• Data to process
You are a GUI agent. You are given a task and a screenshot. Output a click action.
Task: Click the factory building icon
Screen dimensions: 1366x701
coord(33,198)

==

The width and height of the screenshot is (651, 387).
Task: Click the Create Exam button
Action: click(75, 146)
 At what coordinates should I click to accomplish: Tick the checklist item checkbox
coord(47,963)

• Task to carry out
Starting at the line containing "The width and" and ending after the line containing "coord(47,963)", write out those lines again with "checklist item" swapped for "to-do item" and nothing else altered.

• Written answer
The width and height of the screenshot is (651, 387).
Task: Click the Create Exam button
Action: click(75, 146)
 At what coordinates should I click to accomplish: Tick the to-do item checkbox
coord(47,963)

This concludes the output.